Fifth day of Hong Kong rises, as Britain votes and traders anticipate Stock Connect test run
Businesses with UK exposure gain, with Standard Chartered shares nearing their highest level this year
Hong Kong’s stock market extended its gain to five days in a row on Thursday, as confidence remained high that Britain would vote to remain a member of the European Union and speculation grew over the launch of Shenzhen-Hong Kong Stock Connect scheme.
The Hang Seng Index edged ahead another 0.35 per cent, or 73.22 points to 20,868.34, while Hang Seng China Enterprises index, which tracks Hong Kong-listed Chinese companies, rose 0.25 per cent or 21.96 points to 8785.07.
Companies with business exposure to the UK saw their prices continue to rise, recovering from the losses in early June inflicted due to earlier worries over a British exit from the trading block.
CK Hutchison Holdings shares inched up 0.99 per cent to HK$91.65, with Power Assets Holdings shares rising 0.48 to HK$73.5 and Cheung Kong Infrastructure Holdings up 0.61 per cent to HK$73.95.
Standard Chartered PLC shares closed 1.27 per cent higher at HK$63.80, almost hitting their highest level so far this year. HSBC Holdings, also, gained for the fifth day, ending 0.99 per cent higher at HK$50.8.
The long-awaited referendum started on Thursday to decide whether Britain stays in the EU.
The result is expected early on Friday afternoon, Hong Kong-time.
Kingston Lin King-ham, securities brokerage director at AMTD, said he thought the Hong Kong market had been too positive towards the closely fought referendum.
“Even if the vote goes to remain, conflict between Britain and the EU still will exist and we might see more negative events occur in the future.
“That is not good for the European economy and the business of international banks,” Lin said.
The positive impact of a so-called “Bremain” has been almost fully reflected in past days, he added.
Renewed optimism over the launch of Shenzhen Hong Kong Stock Connect also helped to fuel the rise in Hong Kong shares.
Hong Kong Exchanges and Clearing said on Wednesday it would launch a systems test runs for the trading link from next Monday.

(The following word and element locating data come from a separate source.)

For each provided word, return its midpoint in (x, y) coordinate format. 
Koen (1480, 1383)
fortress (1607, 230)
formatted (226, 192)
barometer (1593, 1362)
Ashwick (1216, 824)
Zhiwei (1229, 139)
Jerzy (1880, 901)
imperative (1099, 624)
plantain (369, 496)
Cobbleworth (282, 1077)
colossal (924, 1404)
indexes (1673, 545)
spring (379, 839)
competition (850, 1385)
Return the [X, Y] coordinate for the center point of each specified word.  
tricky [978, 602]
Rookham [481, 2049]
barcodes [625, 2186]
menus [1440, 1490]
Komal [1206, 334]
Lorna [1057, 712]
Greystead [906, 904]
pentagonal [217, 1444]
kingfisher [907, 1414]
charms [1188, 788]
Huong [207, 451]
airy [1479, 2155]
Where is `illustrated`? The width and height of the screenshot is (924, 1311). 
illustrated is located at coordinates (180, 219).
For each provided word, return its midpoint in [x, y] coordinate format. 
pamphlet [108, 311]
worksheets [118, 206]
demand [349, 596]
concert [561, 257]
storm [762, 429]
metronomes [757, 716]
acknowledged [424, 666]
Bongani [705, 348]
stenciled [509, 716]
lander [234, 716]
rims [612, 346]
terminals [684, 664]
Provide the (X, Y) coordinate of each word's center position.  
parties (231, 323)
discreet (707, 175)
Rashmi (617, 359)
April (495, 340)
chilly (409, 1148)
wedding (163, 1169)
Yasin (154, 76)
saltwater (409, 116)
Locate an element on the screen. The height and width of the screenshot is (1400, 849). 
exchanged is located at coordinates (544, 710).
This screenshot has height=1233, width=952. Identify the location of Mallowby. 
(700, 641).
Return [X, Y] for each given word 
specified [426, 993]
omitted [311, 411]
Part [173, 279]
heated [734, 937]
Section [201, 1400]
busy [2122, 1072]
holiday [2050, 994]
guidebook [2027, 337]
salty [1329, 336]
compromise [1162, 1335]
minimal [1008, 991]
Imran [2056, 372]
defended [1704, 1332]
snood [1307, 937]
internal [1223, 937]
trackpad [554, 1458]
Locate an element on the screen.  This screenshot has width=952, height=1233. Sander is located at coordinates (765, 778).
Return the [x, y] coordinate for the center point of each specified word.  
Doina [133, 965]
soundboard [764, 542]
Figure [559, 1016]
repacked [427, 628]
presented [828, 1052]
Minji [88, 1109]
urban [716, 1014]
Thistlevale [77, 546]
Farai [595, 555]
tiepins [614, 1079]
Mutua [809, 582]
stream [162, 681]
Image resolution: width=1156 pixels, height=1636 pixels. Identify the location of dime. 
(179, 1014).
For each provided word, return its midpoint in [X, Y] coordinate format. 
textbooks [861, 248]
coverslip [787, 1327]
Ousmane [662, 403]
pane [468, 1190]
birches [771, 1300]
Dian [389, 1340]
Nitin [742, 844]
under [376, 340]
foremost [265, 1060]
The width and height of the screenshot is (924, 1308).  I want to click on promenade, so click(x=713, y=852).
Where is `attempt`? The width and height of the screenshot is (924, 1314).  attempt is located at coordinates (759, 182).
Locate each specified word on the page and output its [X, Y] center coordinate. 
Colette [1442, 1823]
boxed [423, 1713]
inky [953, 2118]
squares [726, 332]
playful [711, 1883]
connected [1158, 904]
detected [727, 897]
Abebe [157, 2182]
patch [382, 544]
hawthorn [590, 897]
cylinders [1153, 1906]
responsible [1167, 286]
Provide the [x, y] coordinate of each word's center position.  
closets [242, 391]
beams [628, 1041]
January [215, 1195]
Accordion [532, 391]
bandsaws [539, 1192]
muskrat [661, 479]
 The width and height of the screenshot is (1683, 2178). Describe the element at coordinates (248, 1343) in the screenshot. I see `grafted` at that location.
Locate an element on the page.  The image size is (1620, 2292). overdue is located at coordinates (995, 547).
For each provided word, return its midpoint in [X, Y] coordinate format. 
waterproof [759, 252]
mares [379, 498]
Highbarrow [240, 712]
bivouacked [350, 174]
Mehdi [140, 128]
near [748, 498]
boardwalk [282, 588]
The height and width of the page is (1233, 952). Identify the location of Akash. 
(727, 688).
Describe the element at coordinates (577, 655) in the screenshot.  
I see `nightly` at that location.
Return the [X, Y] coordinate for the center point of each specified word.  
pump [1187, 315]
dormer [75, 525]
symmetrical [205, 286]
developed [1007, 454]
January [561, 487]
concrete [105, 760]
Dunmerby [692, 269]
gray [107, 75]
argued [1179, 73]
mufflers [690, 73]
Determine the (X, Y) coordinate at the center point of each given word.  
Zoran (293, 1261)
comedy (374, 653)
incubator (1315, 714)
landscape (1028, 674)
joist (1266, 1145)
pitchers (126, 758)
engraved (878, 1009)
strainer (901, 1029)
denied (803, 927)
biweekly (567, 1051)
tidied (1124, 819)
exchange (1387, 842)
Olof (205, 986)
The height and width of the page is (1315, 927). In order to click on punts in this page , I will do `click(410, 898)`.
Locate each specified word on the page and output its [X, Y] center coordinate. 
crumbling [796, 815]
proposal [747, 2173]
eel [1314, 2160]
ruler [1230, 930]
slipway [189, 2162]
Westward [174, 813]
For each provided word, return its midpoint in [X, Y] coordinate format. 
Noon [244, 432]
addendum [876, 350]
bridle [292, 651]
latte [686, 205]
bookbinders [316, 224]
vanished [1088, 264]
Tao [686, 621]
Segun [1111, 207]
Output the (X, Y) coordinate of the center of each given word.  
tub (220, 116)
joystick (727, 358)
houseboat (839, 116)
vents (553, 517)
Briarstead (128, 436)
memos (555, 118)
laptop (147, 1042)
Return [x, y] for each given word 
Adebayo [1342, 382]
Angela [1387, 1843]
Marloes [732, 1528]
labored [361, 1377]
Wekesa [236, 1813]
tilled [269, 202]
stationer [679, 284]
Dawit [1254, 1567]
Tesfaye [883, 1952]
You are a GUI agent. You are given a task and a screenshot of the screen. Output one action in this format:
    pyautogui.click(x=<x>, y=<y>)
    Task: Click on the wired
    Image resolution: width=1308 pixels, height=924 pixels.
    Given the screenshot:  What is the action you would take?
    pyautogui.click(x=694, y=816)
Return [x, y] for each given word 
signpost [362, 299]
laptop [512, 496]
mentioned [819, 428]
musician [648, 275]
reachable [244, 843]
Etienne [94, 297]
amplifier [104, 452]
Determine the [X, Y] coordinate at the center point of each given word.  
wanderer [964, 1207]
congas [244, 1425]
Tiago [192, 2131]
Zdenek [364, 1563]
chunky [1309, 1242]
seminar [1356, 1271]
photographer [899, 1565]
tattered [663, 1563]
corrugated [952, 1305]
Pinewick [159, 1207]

Dual-listed shares in Shenzhen and Hong Kong were among top gainers.
Car parts manufacturer Zhejiang Shibao gained 2.17 per cent to close at HK$8.93, after its 7.9 per cent rally on Wednesday.
“Speculation on the second link grows, even if it is an old story,” said Castor Pang Wai-sun, Core Pacific Yamaichi head of research.
Coal, agricultural products, and household goods and electronics sectors led the gains, while metals, telecommunication and brokerage house sectors fell.
China Shenhua Energy Company outperformed its blue-chip peers with shares rising 1.93 per cent to HK$13.62, after Deutsche Bank raised its target prices for three coal stocks on expectation that China’s coal price will increase at quicker than expected.
Sport products providers, including Li Ning Company and 361 Degrees International, edged up after
the State Council on Wednesday issued a five-year plan to promote sports nationwide.
That planned government stimulus is expected to result in 1.5 trillion yuan (HK$1.77 trillion) worth of annual consumption in sports products, and convince 700 million people to exercise once a week.
Mainland markets, however, continued quiet.
The Shanghai Composite Index dipped 0.47 per cent or 13.59 points to 2,891.96. The CSI 300, which tracks the large caps listed in Shanghai and Shenzhen, fell 0.53 per cent or 16.64 points to 3,117.32.
The Shenzhen Composite Index dipped 0.32 per cent or 6.17 points to 1,915.21 while the Nasdaq style ChiNext fell 0.34 per cent or 7.33 points to 2,137.49.
Airlines, telecommunication and coal stocks dipped, while agriculture, transportation, liquor and steel sectors dropped.